At the 1-year follow-up several of the mental health domain scores, had markedly deteriorated over time for patients with diabetes, compared to patients without diabetes. In this extended follow-up we therefore added the SOC questionnaire in order to investigate whether reduced coping resources could explain this difference. It has previously been demonstrated that SOC influences the outcome after major hand injuries [21]. For patients with diabetes a lower SOC score is associated with poorer glycemic control, and thus increased risk of diabetic complications [12]. However, we found no empirical evidence for difference in SOC between the two patient groups. This may imply that other factors, such as diabetes co-morbidity or complications, may influence the differing decline in the HRQL domains observed in the two patient groups.

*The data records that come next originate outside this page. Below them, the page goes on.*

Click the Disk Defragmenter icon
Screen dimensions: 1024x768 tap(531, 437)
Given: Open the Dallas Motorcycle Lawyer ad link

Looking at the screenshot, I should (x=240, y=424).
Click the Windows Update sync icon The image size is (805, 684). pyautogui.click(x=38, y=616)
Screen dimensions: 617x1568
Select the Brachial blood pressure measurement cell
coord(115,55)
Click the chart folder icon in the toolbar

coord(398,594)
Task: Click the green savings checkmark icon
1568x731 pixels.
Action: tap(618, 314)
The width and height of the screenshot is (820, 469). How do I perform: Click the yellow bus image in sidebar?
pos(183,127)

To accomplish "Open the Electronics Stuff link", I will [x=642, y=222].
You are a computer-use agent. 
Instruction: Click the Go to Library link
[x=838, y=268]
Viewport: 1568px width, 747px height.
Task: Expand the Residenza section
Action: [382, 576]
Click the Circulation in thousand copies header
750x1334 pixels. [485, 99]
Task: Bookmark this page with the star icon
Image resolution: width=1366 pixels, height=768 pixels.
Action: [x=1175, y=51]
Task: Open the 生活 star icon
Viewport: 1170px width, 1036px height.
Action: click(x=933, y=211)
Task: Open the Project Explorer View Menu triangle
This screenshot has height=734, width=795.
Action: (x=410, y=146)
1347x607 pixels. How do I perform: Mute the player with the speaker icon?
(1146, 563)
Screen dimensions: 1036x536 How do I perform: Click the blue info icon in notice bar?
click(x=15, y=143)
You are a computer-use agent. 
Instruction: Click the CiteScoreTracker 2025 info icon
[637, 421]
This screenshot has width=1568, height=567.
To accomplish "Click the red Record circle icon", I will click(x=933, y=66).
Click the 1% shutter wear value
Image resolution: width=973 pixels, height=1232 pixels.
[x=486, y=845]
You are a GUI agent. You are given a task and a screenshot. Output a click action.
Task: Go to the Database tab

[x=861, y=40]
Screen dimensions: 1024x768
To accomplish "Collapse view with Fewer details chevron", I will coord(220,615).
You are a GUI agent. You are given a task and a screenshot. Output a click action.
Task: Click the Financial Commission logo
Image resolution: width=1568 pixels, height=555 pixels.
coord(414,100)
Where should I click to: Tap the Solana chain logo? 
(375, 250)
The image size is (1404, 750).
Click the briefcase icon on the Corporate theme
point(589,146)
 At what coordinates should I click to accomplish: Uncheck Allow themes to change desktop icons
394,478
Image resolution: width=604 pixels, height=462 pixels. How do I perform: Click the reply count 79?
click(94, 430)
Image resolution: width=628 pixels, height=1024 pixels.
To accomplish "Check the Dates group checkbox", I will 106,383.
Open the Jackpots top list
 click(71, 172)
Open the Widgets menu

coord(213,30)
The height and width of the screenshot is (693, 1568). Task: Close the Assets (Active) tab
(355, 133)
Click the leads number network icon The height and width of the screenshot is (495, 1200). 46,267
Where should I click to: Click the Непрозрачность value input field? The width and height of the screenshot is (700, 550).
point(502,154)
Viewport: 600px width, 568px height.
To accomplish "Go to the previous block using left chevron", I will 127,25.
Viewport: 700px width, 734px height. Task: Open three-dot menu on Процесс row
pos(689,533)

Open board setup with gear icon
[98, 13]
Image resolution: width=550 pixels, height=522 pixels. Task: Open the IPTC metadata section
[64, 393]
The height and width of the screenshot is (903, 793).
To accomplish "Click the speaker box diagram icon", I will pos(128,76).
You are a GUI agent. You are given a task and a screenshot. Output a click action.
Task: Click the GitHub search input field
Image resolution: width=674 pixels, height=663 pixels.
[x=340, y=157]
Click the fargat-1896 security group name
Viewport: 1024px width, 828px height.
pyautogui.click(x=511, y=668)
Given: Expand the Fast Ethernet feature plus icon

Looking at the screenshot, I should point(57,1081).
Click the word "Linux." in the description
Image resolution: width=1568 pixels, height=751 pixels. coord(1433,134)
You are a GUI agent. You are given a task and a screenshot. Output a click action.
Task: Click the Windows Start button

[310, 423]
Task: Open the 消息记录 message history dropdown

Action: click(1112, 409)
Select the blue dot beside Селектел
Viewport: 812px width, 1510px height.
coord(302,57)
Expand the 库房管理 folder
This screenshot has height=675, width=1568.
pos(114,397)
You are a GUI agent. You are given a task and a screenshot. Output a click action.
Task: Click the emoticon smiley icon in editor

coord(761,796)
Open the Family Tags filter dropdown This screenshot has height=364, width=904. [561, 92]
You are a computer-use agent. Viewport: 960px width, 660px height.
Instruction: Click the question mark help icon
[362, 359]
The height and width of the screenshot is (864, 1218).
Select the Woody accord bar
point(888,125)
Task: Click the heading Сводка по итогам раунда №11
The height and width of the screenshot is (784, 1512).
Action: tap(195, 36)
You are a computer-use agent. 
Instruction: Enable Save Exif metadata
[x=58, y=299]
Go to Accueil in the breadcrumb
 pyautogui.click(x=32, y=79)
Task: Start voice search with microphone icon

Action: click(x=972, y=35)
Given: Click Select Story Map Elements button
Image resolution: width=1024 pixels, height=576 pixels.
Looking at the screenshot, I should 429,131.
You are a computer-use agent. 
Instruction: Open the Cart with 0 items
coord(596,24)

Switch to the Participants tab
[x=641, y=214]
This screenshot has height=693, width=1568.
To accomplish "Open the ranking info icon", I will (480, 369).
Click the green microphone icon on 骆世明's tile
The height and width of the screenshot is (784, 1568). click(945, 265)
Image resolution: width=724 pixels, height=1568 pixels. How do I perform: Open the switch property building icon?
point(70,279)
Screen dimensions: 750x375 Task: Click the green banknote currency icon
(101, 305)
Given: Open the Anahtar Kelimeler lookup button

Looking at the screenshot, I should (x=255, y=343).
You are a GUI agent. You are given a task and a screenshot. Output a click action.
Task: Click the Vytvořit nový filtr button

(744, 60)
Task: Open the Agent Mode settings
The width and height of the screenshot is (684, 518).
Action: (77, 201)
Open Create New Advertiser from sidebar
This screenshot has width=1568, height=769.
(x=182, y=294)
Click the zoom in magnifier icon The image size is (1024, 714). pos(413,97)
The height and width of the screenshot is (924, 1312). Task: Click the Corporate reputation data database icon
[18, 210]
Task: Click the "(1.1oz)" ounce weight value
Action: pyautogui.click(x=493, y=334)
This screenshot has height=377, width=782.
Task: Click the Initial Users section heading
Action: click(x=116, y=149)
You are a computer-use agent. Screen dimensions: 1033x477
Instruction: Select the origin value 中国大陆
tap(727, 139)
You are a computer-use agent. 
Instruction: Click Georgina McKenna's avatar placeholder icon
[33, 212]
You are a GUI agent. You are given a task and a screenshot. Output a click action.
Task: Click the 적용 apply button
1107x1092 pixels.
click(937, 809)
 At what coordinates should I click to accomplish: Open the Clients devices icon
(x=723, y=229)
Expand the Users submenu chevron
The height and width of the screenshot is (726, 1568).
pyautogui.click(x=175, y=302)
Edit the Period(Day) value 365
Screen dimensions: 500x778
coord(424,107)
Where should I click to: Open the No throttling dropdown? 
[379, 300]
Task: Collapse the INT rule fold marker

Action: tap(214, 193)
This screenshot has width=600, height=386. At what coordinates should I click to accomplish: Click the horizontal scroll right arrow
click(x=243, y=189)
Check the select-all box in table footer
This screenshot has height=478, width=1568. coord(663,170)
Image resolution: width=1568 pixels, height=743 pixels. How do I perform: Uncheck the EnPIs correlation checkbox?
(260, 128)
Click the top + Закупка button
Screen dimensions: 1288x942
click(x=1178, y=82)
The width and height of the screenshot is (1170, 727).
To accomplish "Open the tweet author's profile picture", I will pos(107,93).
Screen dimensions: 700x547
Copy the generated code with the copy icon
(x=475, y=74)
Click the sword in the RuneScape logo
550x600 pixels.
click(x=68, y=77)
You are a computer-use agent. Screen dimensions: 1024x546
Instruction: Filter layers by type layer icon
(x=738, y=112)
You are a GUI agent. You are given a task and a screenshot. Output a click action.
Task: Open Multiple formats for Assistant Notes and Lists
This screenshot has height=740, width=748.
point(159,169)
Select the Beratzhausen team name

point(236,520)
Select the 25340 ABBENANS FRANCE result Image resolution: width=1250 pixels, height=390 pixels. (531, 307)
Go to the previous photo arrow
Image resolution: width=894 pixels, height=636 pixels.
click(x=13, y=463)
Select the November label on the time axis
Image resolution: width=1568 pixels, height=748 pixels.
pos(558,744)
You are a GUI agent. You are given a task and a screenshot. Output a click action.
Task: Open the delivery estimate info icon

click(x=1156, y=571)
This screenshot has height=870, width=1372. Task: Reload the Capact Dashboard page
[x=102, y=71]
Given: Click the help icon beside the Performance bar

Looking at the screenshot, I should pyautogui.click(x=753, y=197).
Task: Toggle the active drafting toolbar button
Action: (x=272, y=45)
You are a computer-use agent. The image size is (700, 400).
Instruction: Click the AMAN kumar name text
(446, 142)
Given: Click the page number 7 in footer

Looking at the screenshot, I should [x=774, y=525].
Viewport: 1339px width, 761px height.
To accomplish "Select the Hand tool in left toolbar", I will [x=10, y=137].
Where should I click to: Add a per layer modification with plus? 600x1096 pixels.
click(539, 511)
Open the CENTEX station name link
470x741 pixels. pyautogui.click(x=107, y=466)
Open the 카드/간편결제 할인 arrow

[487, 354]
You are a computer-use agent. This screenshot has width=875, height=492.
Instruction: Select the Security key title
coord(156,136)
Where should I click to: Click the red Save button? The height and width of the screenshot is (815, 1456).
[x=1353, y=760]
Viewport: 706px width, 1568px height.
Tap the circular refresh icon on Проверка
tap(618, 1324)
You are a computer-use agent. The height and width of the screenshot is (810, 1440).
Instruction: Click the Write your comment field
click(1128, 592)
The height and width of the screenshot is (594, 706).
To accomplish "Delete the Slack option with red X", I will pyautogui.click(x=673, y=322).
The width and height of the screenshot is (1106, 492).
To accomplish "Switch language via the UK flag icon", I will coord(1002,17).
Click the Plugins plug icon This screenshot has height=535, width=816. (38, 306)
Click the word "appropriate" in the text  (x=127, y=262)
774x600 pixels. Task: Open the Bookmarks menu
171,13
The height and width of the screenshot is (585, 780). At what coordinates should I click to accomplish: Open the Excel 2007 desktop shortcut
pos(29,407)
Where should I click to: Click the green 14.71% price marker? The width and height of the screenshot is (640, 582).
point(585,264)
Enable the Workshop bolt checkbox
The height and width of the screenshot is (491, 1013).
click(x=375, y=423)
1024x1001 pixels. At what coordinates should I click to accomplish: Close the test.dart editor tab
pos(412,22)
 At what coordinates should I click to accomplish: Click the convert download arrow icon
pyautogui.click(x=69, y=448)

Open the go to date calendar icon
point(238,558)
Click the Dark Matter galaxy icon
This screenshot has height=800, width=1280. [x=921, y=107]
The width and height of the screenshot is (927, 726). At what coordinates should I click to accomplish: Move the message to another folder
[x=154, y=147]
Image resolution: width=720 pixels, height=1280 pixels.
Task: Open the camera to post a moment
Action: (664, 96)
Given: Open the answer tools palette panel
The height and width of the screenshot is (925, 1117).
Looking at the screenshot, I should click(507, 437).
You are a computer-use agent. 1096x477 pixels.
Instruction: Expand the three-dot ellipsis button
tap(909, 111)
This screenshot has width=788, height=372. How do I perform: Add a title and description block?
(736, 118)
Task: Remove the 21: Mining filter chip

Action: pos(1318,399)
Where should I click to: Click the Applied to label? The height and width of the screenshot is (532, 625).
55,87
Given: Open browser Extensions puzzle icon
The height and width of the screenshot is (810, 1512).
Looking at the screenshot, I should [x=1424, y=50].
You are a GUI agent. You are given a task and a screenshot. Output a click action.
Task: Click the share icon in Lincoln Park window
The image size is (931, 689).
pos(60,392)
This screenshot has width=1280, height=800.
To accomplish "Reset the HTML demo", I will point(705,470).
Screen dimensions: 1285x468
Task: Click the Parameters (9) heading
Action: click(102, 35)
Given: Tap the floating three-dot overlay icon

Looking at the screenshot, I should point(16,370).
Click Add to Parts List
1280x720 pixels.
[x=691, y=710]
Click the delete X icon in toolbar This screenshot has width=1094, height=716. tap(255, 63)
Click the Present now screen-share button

One limitation of our study is the sample size, which may hamper our ability to detect important differences in outcome. The strengths of the study lie in the prospective design with matched controls and the high attendance rate of enrolled patients. The aim of this study was to evaluate the outcome of carpal tunnel release in patients with diabetes. However, it is evident that the long-term results are also influenced by the natural course of diabetes. Chronic macro- and micro-vascular diabetes complications are among the strongest determinants for HRQL and affect subjects with types 1 and 2 diabetes, differently [22]. We acknowledge the limitation of not being able to provide information about such complications. In addition, we did not include questionnaires on psychological factors such as anxiety or depression, which is established determinants of HRQL. We also combined results for patients with types 1 and 2 diabetes. However, it is somewhat reassuring that no notable differences in SF-36 domains were demonstrated at any point apart from for physical functioning at 5 years being lower for type 2 than for type 1 diabetes. It could be considered a limitation that we only assessed SOC at the 5-year follow-up. However, Antonovsky described SOC as a disposition rather than a personality trait. He considered SOC to be more or less stable once young adult hood was reached [10, 21]. We would, therefore not expect notable changes in SOC during the follow-up period. Finally, all patient were recruited from our local hospital area, where strict eligibility criteria were used to create two homogeneous patient groups based on CTS. All patient were Caucasians, but we cannot provide information on educational or socioeconomic status. Therefore, the generalizability of our results is limited to the setting of our study.

Conclusions

Patients with diabetes retained their improvement in those physical domains sensitive to changes after carpal tunnel release in the long-term, despite a decline in other domains of physical and mental HRQL. Differences in SOC could not explain the sharper decline in these domains among patients with diabetes.